Exercises to complete –
1. Answer these three questions using the blog post:
(a) What date appears at the top of the blog post?
(b) Over roughly how many years does the blog post say the world has changed?
(c) What does the blog post name as "the big thing"?
2. Copy everything in the blog post from "The new world." down to "pointed out to us!".

:: Provided text

Sunday, 30 October 2011

The new world.

Fings ain't wot they used to be! Of course not, and how could they be! T'owd man is constantly telling me just how much the world has changed in the last 20 years or so; and that's official. There have never in the whole history of humanity been so many changes affecting us so quickly. The big thing is the internet of course. But apparently the scale of change is so big, so rapid, so far-reaching and deep, that we can hardly comprehend it. I think that humanity ought to give itself a pat on its collective head for coping as well as we do. But the strange thing is that we don't seem to notice the fact until it is pointed out to us!

::::
:: Data segment

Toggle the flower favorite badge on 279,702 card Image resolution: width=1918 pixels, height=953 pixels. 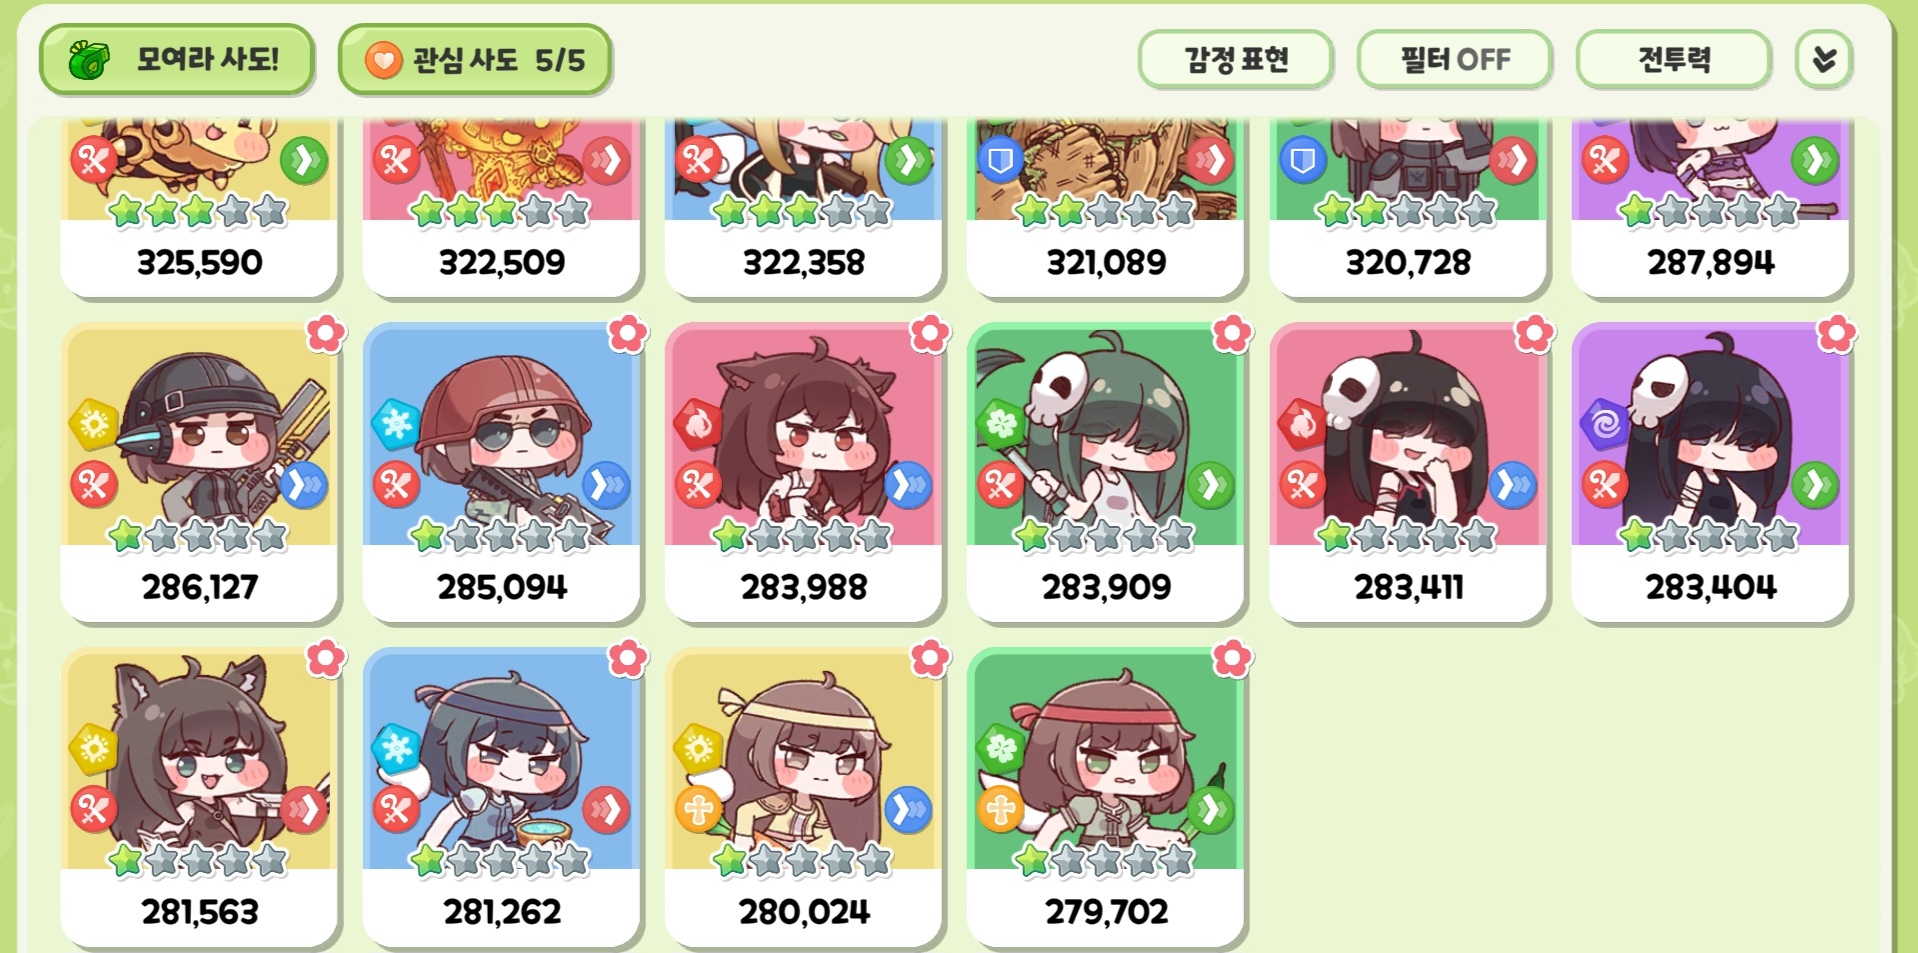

::::

Task responses –
1.
(a) Sunday, 30 October 2011
(b) The last 20 years or so
(c) The internet

2.
The new world.

Fings ain't wot they used to be! Of course not, and how could they be! T'owd man is constantly telling me just how much the world has changed in the last 20 years or so; and that's official. There have never in the whole history of humanity been so many changes affecting us so quickly. The big thing is the internet of course. But apparently the scale of change is so big, so rapid, so far-reaching and deep, that we can hardly comprehend it. I think that humanity ought to give itself a pat on its collective head for coping as well as we do. But the strange thing is that we don't seem to notice the fact until it is pointed out to us!